Spring MVC and UTF-8: How to work with Swedish special characters?


I try to find the word with special Swedish characters "bäck" in my database, I have a jsp-page:

<%@ page pageEncoding="utf-8" contentType="text/html; charset=utf-8" %>
    ...
<form name="mainform" action="/web/admin/users/">
    <input id="keywords" type="text" name="keywords" size="30"
           value="${status.value}" tabindex="1" />
    <button class="link" type="submit">Search</button>
</form>

a filter:

public class RequestResponseCharacterEncodingFilter extends OncePerRequestFilter {

    private String encoding;

    private boolean forceEncoding;

    protected void doFilterInternal(
            HttpServletRequest request, HttpServletResponse response, FilterChain filterChain)
            throws ServletException, IOException {
       request.setCharacterEncoding(this.encoding);
       response.setCharacterEncoding(this.encoding);
       filterChain.doFilter(request, response);
    }
}

web.xml

<web-app ...>
...
    <filter>
        <filter-name>encodingFilter</filter-name>
        <filter-class>test.testdomain.spring.RequestResponseCharacterEncodingFilter</filter-class>
        <init-param>
            <param-name>encoding</param-name>
            <param-value>UTF-8</param-value>
        </init-param>
        <init-param>
            <param-name>forceEncoding</param-name>
            <param-value>true</param-value>
        </init-param>
    </filter>
    <filter-mapping>
        <filter-name>encodingFilter</filter-name>
        <url-pattern>/*</url-pattern>
    </filter-mapping>
...
</web-app>

When I start finding the "bäck" word, It appears like this bäck. A request is encoded into UTF-8:IE request capture

but right before I exit my doFilterInternal method in my filter in debugger I see:IDEA debugger

What I am doing wrong? Why is the text not encoded into UTF-8?
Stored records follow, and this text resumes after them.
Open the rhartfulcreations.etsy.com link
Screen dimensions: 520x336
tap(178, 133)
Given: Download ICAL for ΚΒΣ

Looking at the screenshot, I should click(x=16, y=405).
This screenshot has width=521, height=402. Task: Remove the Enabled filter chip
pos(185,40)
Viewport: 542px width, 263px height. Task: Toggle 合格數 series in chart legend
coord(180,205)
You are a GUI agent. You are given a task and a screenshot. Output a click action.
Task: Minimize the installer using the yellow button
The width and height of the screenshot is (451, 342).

EDIT: It is very strange, I've just tried to query in Chrome and Mozilla Firefox and there it works well, so it appears to me that I have this problem only in Internet Explorer

EDIT: Internet Explorer gives me this string: b%C3%A4ck but Mozilla Firefox and Chrome give me the string: b%E4ck. They are obviously different why is that?


Solution

  • Your screenshots indicate that your search keyword, bäck, is sent as part of the URL, as a URL parameter. It also indicates that this work seems correctly UTF-8 URL encoded. And the String you get back in your debugger is typical of ISO-Latin decoding of UTF-8 encoded bytes : e.g. the HTTPServletRequest parser used ISO-Latin parsing for a UTF-8 encoded string.
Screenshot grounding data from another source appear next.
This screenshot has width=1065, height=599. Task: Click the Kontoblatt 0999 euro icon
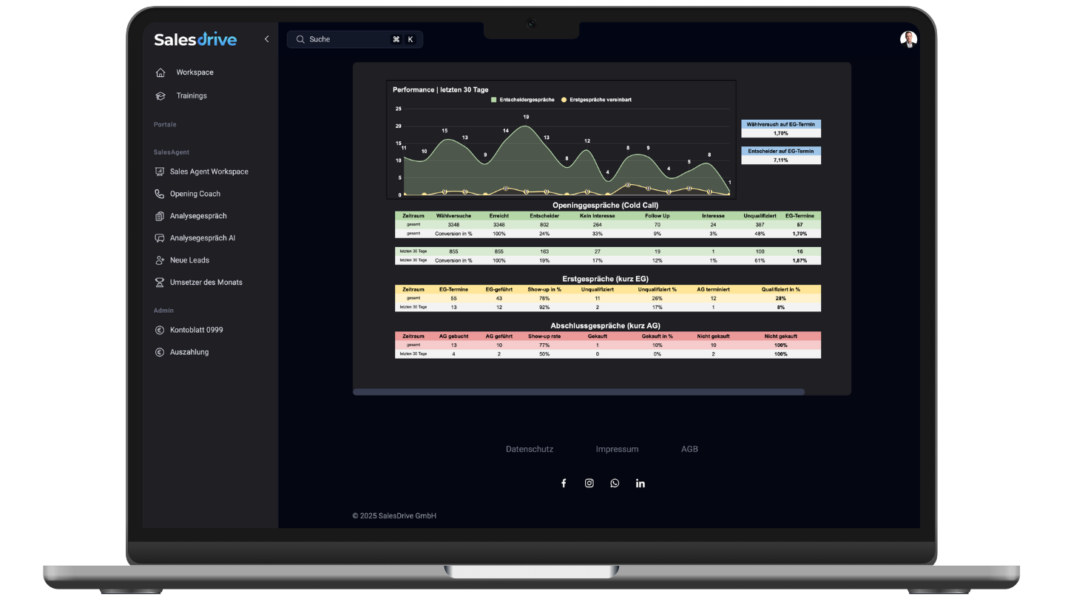[159, 330]
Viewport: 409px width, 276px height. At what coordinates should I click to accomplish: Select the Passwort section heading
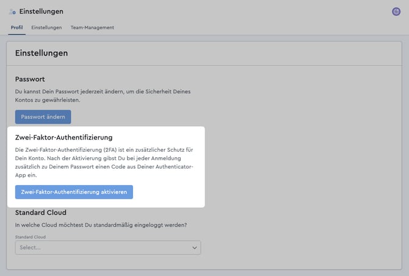[x=30, y=79]
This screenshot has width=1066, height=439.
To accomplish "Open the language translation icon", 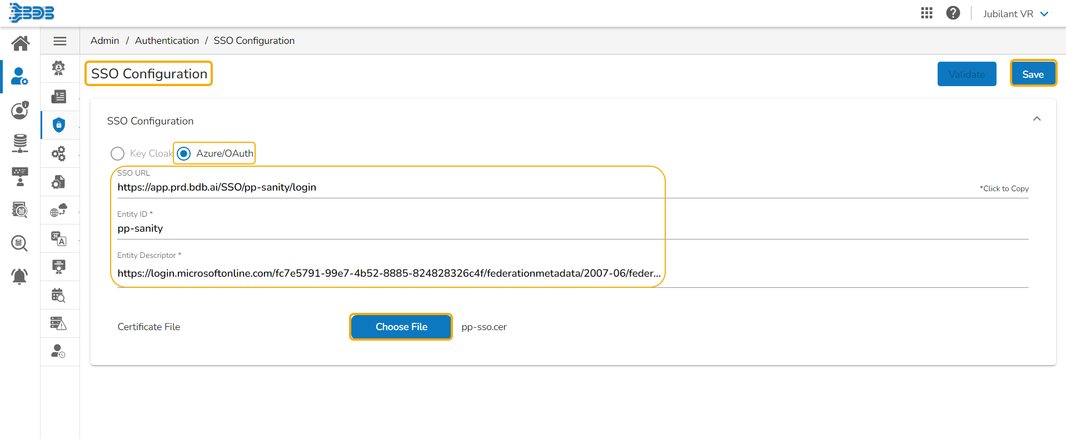I will (59, 238).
    So, your ServletFilter is of no help in interpreting it :

    request.setCharacterEncoding(this.encoding);
    response.setCharacterEncoding(this.encoding);
    

    Because as the javadoc says : these methods work on the body of HTTP request, not on its URLs.

    /**
     * Overrides the name of the character encoding used in the body of this
     * request. This method must be called prior to reading request parameters
     * or reading input using getReader(). Otherwise, it has no effect.
     * 
    

    Seeing URL parameter parsing is a responsability of your Servlet container, the setting you should look at probably is a container level one. For example, on Tomcat, as stated in the documentation at : http://tomcat.apache.org/tomcat-7.0-doc/config/http.html :

    URIEncoding : This specifies the character encoding used to decode the URI bytes, after %xx decoding the URL. If not specified, ISO-8859-1 will be used.
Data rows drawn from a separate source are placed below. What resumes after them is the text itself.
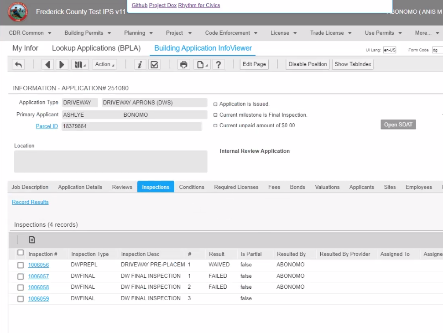Click the add inspection record icon
The height and width of the screenshot is (333, 443).
click(32, 240)
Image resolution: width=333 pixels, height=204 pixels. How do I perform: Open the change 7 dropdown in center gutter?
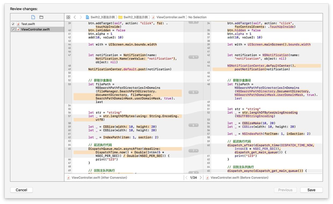coord(193,151)
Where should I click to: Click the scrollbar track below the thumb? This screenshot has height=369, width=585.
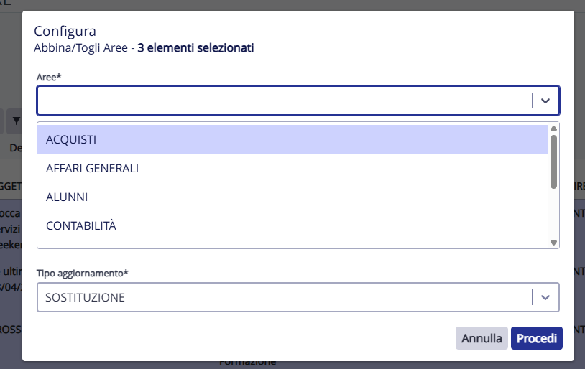pyautogui.click(x=553, y=213)
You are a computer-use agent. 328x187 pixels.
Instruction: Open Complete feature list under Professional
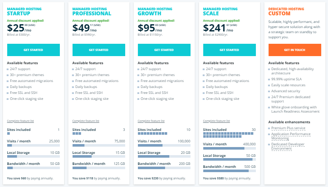(86, 121)
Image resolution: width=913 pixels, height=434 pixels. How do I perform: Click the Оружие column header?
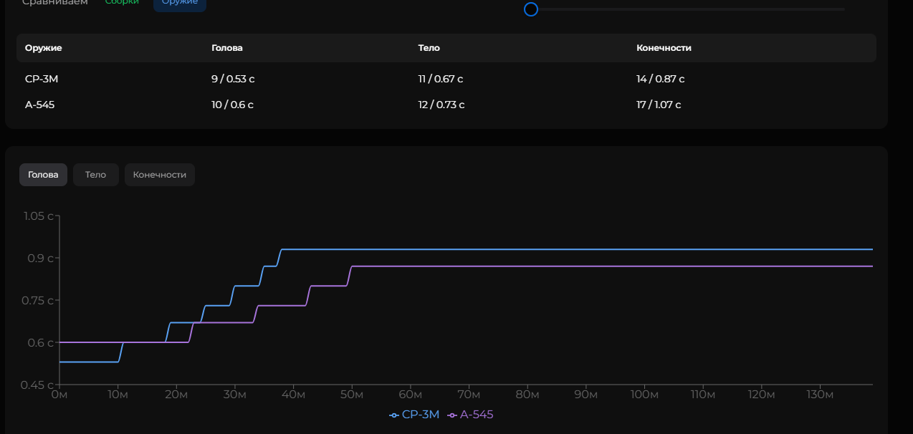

    By default, it uses ISO-8859-1. You should change that to UTF-8, and then, your request parameters will be correctly parsed from your servlet container, and passed to the HTTPServletRequest object.

    EDIT : As you are seeing inconsistent browser behaviour, you may look into the consistency of your HTML form. Please make sure that

    1. Your HTTP Content-Type header AND your HTML "meta" tag defining the charset are both present and coherent in declaring a charset. (Given your servlet filter, they both should be UTF-8)
    2. You actually respect that charset declaration in the body of your response (you actually write UTF-8 strings from your JSP - or whatever else)